¡El Parque!
Dios debe existir solo para que escuche el corazón del comerciante que teje su esperanza mientras arma su puesto de tres por tres metros en el tianguis del Parque Rojo. Dios debe saber que, entre todas sus tareas, tiene que tomarse el tiempo de conmover el corazón de una paseante que, luego de dudar por instantes que parecen eternos, por fin saca un billete de doscientos pesos para comprar una camisa de Taylor Swift en la que aparece con aureola de santa católica y un sagrado corazón en el pecho. El vendedor entrega la prenda, se persigna con el billete, y mira al cielo. Asumo que Dios no juzga mal que este comerciante se sostenga con la venta de camisas sacrílegas; más bien imagino que devuelve el saludo desde su trono celestial y continúa con sus innumerables ocupaciones con buen humor.
Es sábado de mercado. Daniela, una vendedora de ropa, me dice que este tianguis es “como el cultural, pero fresón”. En cualquier caso, el conjunto de los tianguis alternativos conforma el inconsciente colectivo de la ciudad, en tanto que son espacios a donde va a parar lo que ella niega, de modo que lo marginal y lo auténtico se encuentran. En estos sitios se pueden ver cosas únicas, arcaicas, robadas, piratas, rotas, clandestinas o huérfanas; cada pasillo es un inventario de contradicciones y un mosaico de lo absurdo. En el Parque Rojo, en un mismo corredor, es posible comprar productos tan distintos como el Llano en Llamas de Rulfo, el vaso de una licuadora descontinuada, un rollito primavera con aderezo cannábico, una chamarra militar o un “tratamiento de blanqueamiento facial” (hecho con ingredientes químicos secretos y unas gotitas de colonialismo).
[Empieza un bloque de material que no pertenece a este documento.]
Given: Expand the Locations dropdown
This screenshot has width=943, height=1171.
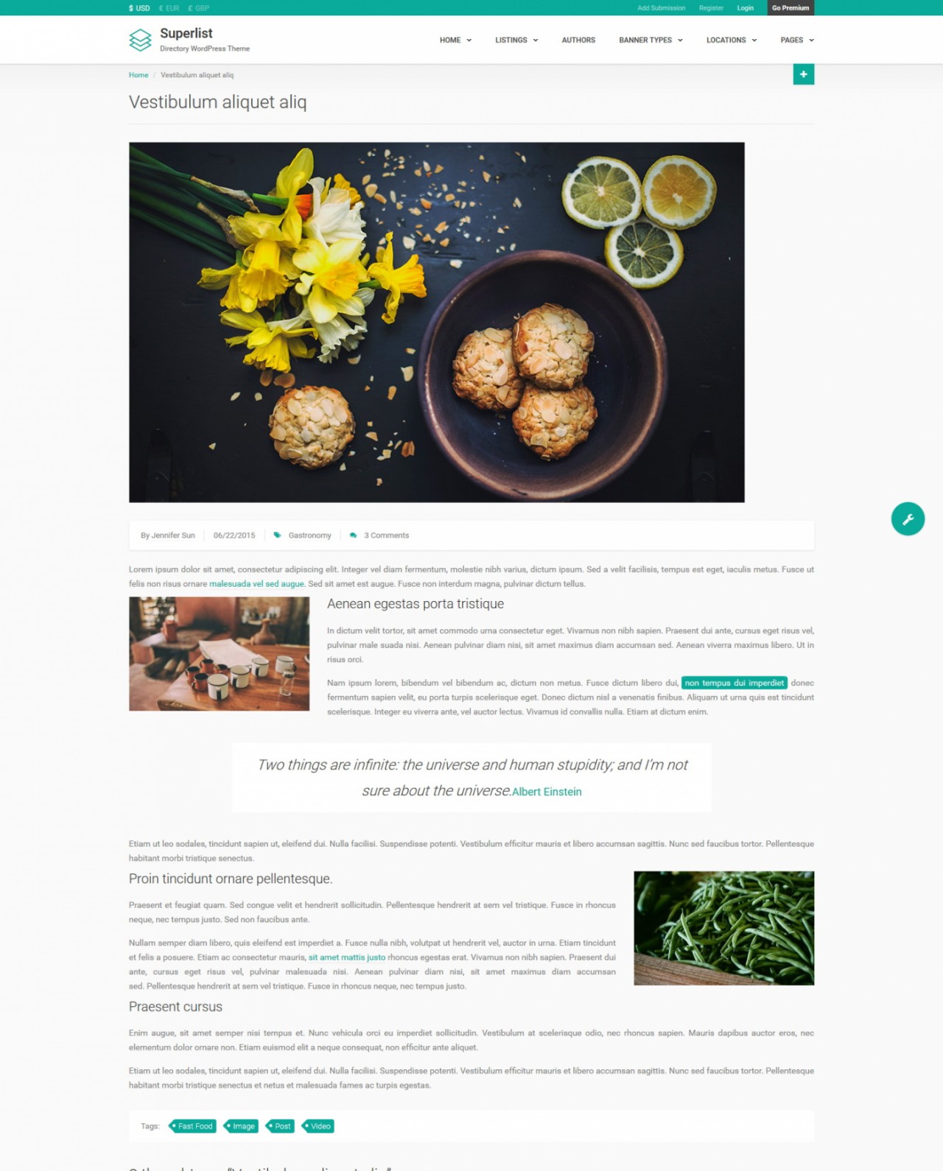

Si el surrealismo es “la belleza del encuentro fortuito de una máquina de coser y un paraguas en una mesa de disección", entonces un tianguis alternativo es el surrealismo realmente existente.
En el Parque Rojo también hay tribus diversas y repúblicas independientes, como “la mercadita”, una tierra prometida libre de hombres que se delimita con una rafia con volantines blancos y rosas. Me siento tentado a traspasar la barrera para intentar hablar con las compañeras y conocer sus ideas, pero me detengo en seco: a lo largo de mi carrera he pasado numerosos peligros como periodista, y eso me ha enseñado a respetar los razonables límites de lo prohibido. Mi trabajo no siempre es cómodo, y en ocasiones tengo que estar en el lugar equivocado, para preguntar lo que no debo, y luego publicar lo que alguien no quiere que se revele, pero todas las alarmas de mi cuerpo me indican que, en esta ocasión, es mejor no transgredir las fronteras de feministlán. Por ahora solo puedo decir que, de lejos, aunque no hay hombres, se parece mucho al resto del tianguis, con compraventas comunes, música saliendo de las bocinas y un espeso e hipnótico olor a marihuana. Ssshh.
¡El Paseo Alcalde!
Salgo de La Casa de los Perros, ubicada sobre Paseo Alcalde (hablaré de esta enigmática casona en una entrega posterior). Recorro esta zona peatonal para contemplar a los paseantes. Me gusta ver las parvadas de niños que juegan en la escultura “Árbol Adentro” de José Fors y los que corretean entre los chorritos de agua que brotan del pavimento. Disfruto también de la mirada satisfecha de sus padres, que los observan retozar y aguardan bajo una sombrita a que se sacien de esa felicidad gratuita que es ser niño.
Me llama la atención que en Guadalajara se pueden ver familias en las que padre, madre e hijos caminan tomados de la mano. Es un tipo de ternura que resiste ante el avasallamiento de la modernidad y los peligros de la época. “Aquí la gente es buena”, me dice Susana, una madre de familia que me hizo la plática mientras que ve a sus hijos brincar y derramar sus risas inocentes. Platicamos un rato del clima, como debe ser. Cuando comienza a caer el sol, la mujer llama a sus hijos. “Ya nos vamos, que se va a hacer de noche y vamos a Tlajomulco; se ha puesto muy feo. Ya ve todo lo que se escucha en las noticias”, me dice para despedirse. Veo alejarse a Susana con sus niños. Aquí la gente es buena, me repito, pero también está el ‘otro gobierno’ más poderoso del país. En esta ciudad conviven esas dos realidades. La luz de este atardecer tiene una embriagada violencia púrpura.